[The task] Write the records out again. Match them exactly.

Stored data
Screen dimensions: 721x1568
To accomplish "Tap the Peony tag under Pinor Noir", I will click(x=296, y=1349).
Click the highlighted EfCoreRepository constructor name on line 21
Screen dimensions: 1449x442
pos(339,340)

[Solved problem]
Screen dimensions: 721x1568
To accomplish "Tap the Peony tag under Pinor Noir", I will click(x=296, y=1349).
Click the highlighted EfCoreRepository constructor name on line 21
Screen dimensions: 1449x442
pos(339,340)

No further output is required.